The Big Picture: Art, Equity & Engagement

Racial equity training extends beyond the classroom! Portland Means Progress conducted mural projects through employee volunteering with Portland Means Progress businesses. The mural projects featured art by local BIPOC artists and included DEI training with a local racial equity practitioner, Emmanuel Williams

We are grateful to the Portland Means Progress businesses who hosted the projects, the artists, the employees who volunteered, Emmanuel Williams, and our partners at Portland Street Art Alliance

Mural by Artist Alex Chiu at Cargo

My mural is inspired by the patterns of a Chinese Imperial Dragon robe of the 1700’s.  I was most drawn to this artwork as I looked through books about Chinese art history. At this stage in my life, I am trying to reclaim my Chinese heritage, and this mural gave me the opportunity to study the artwork of that heritage.  As a painter and muralist, I would like these cultural patterns to become my own.  I would like this legacy of work to live through me.   

Mural by artists Cleo & Kayin Davis at Rocsys:

Black American artists Kayin Talton Davis and Cleo Davis have crafted a captivating mural from an Afrofuturist lens. The genre of Afrofuturism examines the Black experience through a futuristic perspective and seeks to merge the African diaspora culture with science and technology. Drawing inspiration from local businesses, the artists incorporated elements such as green technology to symbolize Rocsys and agriculture to represent the neighboring business, Darigold, into their design. 

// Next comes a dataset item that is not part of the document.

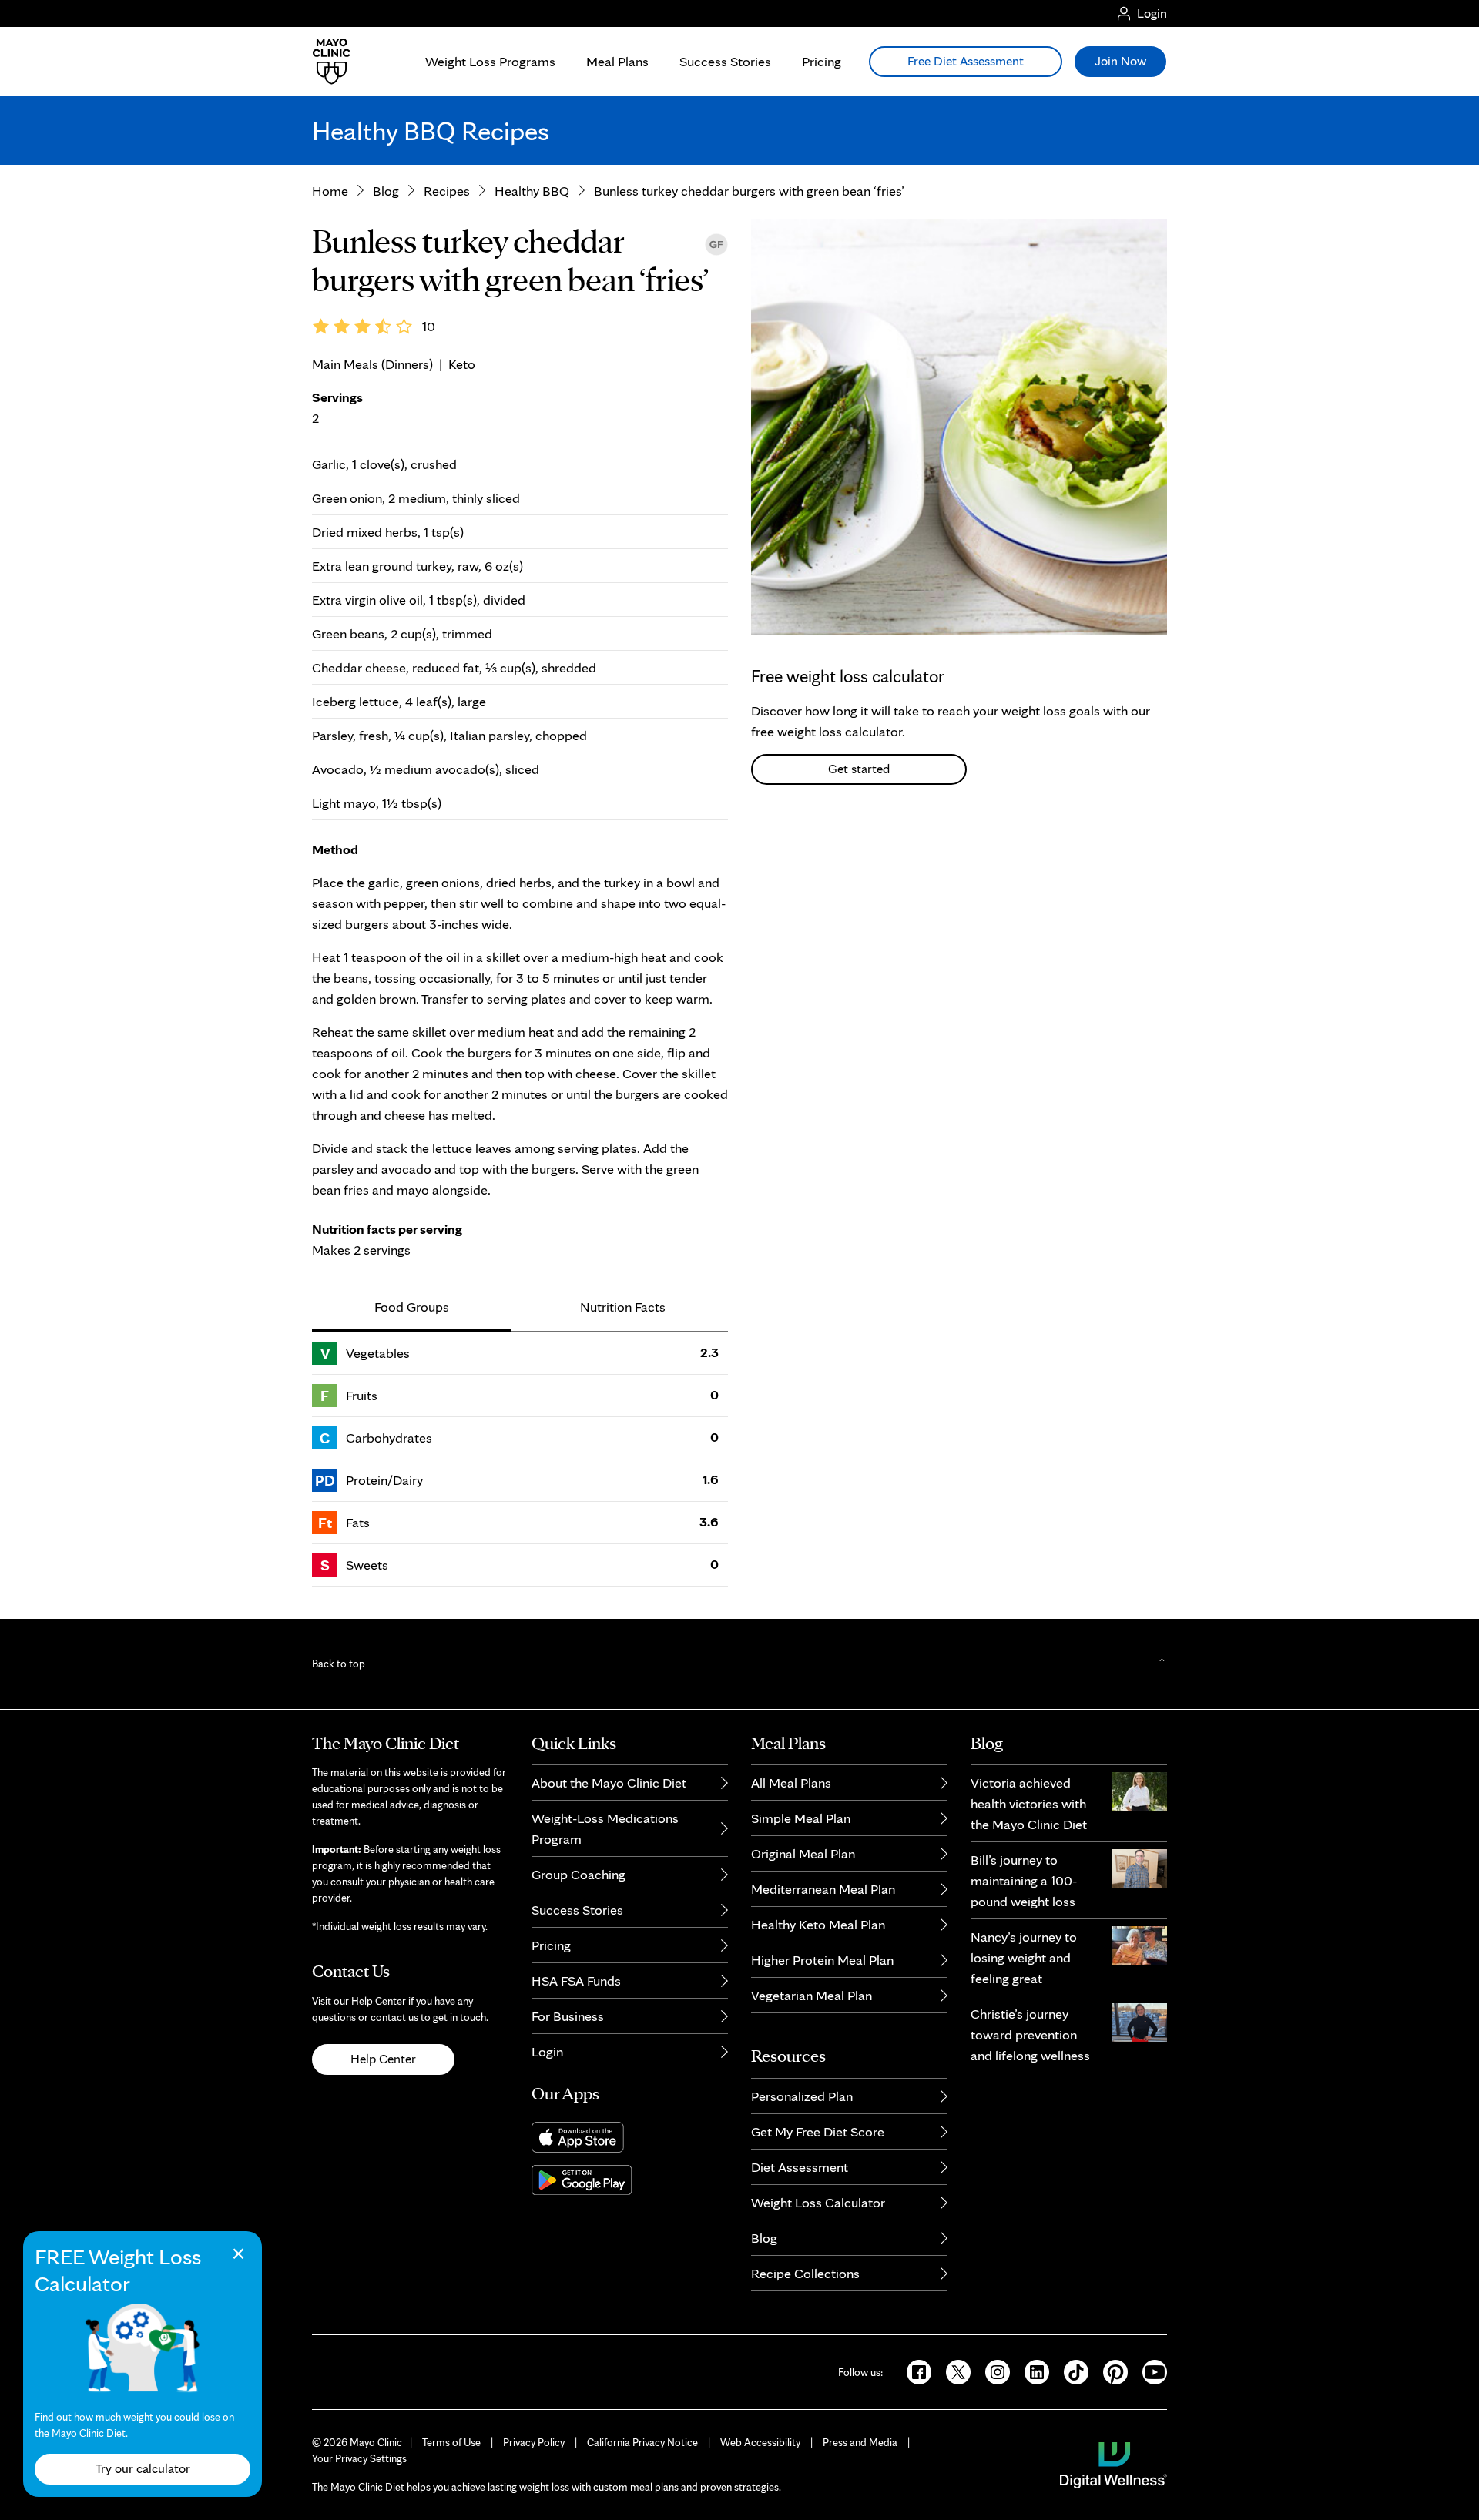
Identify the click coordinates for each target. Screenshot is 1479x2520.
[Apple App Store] (630, 2137)
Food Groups (411, 1307)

Mural by artist Daren Todd at Toast:

With shapes, colors and patterns drawn from the greater Pacific Northwest landscape as well as the architecture and vibe of Portland’s Northeast neighborhoods, this mural at Toast, inc. was designed to provide a vibrant backdrop to the company's home location. I designed the mural with movement and growth in mind.  It was interesting to watch over the course of the mural’s production how having creative input from so many people changed and evolved the mural's design into something organically different and beautiful. 

Mural by artist Victor Bizar Gómez at Nossa Familia:

Mexican-American illustrator Victor Bizar Gómez designed a mural that centers around the theme of farm-to-cup coffee. The scene includes young Latino farm workers harvesting cherries from a field of coffee plants and a young woman enjoying a cup of coffee in a Guatemalan coffee house. The mural design integrates Nossa Familia’s direct coffee trade model and deeply rooted relationships with coffee growers around the world.